→ **Exercise directions**
One part of the entries below is wanted: the lines from the one containing "Select the second" through the one containing "Task: Open the Trouble logging in link". Write those out exactly and nothing else.

→ **Data for processing**

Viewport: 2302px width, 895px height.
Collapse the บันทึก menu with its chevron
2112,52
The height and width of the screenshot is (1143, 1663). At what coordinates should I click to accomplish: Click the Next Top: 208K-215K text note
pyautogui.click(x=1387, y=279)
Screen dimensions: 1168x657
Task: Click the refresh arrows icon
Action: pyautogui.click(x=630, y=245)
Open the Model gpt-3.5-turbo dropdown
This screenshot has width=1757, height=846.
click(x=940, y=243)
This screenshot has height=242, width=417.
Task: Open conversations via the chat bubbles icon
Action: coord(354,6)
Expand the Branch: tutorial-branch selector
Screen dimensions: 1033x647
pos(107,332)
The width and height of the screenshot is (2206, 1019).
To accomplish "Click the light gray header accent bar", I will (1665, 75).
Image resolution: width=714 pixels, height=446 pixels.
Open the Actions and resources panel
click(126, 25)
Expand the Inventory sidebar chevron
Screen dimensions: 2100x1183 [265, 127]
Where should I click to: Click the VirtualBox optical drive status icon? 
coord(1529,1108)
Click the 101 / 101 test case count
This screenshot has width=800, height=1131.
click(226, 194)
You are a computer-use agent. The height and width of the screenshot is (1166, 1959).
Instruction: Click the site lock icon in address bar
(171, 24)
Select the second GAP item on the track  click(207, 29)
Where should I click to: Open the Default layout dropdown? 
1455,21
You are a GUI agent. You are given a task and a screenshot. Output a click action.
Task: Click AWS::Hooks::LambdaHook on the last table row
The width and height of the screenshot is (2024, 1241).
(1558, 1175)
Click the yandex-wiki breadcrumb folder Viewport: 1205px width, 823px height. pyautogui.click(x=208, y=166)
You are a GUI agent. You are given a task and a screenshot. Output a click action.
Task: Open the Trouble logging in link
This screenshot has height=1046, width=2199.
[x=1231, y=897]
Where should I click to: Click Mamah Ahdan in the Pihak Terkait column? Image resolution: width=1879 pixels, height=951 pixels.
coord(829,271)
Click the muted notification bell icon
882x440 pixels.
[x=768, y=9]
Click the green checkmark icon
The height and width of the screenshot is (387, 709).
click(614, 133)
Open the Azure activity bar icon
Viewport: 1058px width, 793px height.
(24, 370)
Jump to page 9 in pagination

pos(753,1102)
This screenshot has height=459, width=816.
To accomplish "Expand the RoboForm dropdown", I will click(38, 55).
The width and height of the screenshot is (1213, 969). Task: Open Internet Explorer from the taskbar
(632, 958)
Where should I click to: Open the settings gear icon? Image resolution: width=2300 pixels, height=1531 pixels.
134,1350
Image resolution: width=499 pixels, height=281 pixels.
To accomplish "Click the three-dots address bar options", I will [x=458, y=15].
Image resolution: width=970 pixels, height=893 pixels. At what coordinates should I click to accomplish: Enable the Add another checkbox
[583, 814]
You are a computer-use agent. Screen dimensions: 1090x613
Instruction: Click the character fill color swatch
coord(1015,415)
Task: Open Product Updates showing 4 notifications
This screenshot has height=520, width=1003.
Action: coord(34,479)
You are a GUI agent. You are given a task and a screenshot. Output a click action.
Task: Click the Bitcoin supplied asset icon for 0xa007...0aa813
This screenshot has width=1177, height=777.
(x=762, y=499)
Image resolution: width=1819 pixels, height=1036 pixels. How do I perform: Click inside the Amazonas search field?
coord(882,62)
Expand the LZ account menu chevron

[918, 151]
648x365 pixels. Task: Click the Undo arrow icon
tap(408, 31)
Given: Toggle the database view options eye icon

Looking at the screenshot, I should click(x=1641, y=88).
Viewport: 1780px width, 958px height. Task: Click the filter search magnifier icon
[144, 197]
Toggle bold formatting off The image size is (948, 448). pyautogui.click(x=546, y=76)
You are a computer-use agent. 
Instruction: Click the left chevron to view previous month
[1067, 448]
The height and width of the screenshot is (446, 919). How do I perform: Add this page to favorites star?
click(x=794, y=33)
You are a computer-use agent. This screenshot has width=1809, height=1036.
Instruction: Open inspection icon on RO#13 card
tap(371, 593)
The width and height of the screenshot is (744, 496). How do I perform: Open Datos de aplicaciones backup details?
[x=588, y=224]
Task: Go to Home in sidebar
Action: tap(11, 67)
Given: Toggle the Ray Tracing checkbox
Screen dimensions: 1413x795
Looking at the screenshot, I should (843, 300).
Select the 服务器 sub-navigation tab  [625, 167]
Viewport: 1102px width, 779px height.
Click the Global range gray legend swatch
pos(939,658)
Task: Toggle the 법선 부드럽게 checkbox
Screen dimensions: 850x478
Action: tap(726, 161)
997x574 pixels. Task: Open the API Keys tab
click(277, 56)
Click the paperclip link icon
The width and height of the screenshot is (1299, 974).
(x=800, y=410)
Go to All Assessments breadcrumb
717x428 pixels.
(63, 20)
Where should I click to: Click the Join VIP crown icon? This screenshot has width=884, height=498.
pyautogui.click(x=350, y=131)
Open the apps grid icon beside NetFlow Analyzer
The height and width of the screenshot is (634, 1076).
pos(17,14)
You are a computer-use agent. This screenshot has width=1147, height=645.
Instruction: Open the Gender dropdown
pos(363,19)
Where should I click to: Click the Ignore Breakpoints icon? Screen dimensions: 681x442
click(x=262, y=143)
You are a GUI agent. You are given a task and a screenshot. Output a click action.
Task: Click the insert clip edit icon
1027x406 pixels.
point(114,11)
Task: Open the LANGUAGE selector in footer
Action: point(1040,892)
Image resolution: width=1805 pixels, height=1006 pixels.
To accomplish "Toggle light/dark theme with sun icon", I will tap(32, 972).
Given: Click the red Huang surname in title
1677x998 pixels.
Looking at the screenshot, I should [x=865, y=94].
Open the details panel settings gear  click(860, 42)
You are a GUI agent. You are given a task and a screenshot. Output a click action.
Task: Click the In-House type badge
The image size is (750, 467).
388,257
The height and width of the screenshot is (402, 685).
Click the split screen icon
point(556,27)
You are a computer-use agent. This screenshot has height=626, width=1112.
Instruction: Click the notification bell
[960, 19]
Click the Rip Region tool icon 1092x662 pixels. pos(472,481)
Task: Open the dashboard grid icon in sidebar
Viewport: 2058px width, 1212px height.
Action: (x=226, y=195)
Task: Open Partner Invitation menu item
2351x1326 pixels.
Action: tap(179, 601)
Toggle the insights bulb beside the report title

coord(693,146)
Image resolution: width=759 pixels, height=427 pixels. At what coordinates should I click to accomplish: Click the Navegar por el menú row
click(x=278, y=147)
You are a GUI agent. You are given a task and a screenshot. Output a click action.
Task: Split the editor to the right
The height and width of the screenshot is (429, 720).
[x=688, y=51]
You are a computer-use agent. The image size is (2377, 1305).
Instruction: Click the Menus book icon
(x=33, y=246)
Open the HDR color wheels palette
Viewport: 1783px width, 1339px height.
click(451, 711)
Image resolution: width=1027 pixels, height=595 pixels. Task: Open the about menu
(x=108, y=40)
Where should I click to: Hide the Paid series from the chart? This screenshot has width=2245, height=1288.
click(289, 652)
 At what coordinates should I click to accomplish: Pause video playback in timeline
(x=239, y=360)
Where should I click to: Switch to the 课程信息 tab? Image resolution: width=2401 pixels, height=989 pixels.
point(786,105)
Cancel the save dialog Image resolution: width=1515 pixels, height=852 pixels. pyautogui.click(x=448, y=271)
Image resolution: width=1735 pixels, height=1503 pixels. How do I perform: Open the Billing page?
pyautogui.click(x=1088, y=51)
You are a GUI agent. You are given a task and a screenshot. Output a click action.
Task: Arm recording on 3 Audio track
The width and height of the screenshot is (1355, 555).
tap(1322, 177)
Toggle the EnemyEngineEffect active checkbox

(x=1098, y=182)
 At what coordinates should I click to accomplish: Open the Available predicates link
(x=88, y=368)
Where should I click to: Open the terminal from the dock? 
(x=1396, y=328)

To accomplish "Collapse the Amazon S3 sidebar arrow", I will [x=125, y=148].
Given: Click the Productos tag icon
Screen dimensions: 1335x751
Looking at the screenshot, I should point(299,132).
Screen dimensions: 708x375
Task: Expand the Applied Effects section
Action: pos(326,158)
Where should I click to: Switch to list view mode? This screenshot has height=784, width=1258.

→ **Output below**
Select the second GAP item on the track  click(207, 29)
Where should I click to: Open the Default layout dropdown? 
1455,21
You are a GUI agent. You are given a task and a screenshot. Output a click action.
Task: Click AWS::Hooks::LambdaHook on the last table row
The width and height of the screenshot is (2024, 1241).
(1558, 1175)
Click the yandex-wiki breadcrumb folder Viewport: 1205px width, 823px height. pyautogui.click(x=208, y=166)
You are a GUI agent. You are given a task and a screenshot. Output a click action.
Task: Open the Trouble logging in link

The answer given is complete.